== Source document ==

The following article is from our September 2008 issue.

Painting for the World Through Cyberspace Real and surreal Internet creations by Germans in the Périgord, where mankind's first artists dwelled - By Uwe Siemon-Netto

A recent essay in the European edition of Time magazine proclaimed "The death of French Culture." But in France's Périgord region, where mankind's first painters created sophisticated images on cave walls 16,000 years ago, a thriving intercontinental colony of artists is helping to fill the void that has kicked off an anguished debate. Among them are two extraordinary Germans using 21st-century technology: They paint through cyberspace, and North America is their main market.

There are five things Liza Hirst and Manfred Märschenz have in common: German is their mother tongue; both are prolific figurative painters; they attended one of the finest art schools, the University of the Fine Arts in Berlin; both live in beautifully converted farmhouses in the Périgord, which Henry Miller once described as "the closest approximation of paradise." Both exhibit their works in the London-based cyber-gallery Saatchi Online, and the Internet is a significant tool of their trade in other ways as well.

===
== Material for the task ==

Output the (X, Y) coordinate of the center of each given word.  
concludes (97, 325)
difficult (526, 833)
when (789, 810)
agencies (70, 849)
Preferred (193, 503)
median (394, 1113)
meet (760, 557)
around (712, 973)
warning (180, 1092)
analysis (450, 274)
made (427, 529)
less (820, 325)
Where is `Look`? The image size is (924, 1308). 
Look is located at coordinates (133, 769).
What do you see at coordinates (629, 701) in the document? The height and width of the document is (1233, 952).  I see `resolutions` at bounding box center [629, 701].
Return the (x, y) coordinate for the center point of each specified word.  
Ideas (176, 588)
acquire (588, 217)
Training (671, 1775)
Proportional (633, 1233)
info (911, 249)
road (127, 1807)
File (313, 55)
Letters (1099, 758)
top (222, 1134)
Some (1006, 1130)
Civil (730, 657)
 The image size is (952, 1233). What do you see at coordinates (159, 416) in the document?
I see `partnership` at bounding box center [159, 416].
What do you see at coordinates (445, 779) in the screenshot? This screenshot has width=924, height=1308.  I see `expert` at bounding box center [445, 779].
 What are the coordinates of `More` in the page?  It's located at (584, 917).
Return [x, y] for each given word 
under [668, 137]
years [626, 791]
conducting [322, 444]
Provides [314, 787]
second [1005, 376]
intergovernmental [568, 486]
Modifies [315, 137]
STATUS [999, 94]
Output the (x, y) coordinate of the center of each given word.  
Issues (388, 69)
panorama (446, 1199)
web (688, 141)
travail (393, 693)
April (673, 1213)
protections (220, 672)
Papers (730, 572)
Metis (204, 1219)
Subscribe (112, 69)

===

**Directions:**
- a) Retype the passage of the article on the Périgord painters from "A recent essay" through "their main market.".
- b) Reproduce the listing character for character, from its opening line through the line that contains "info (911, 249)".
The article and the listing have no connection to each other.

**Written answers:**
- a)
A recent essay in the European edition of Time magazine proclaimed "The death of French Culture." But in France's Périgord region, where mankind's first painters created sophisticated images on cave walls 16,000 years ago, a thriving intercontinental colony of artists is helping to fill the void that has kicked off an anguished debate. Among them are two extraordinary Germans using 21st-century technology: They paint through cyberspace, and North America is their main market.

- b)
Output the (X, Y) coordinate of the center of each given word.  
concludes (97, 325)
difficult (526, 833)
when (789, 810)
agencies (70, 849)
Preferred (193, 503)
median (394, 1113)
meet (760, 557)
around (712, 973)
warning (180, 1092)
analysis (450, 274)
made (427, 529)
less (820, 325)
Where is `Look`? The image size is (924, 1308). 
Look is located at coordinates (133, 769).
What do you see at coordinates (629, 701) in the document? The height and width of the document is (1233, 952).  I see `resolutions` at bounding box center [629, 701].
Return the (x, y) coordinate for the center point of each specified word.  
Ideas (176, 588)
acquire (588, 217)
Training (671, 1775)
Proportional (633, 1233)
info (911, 249)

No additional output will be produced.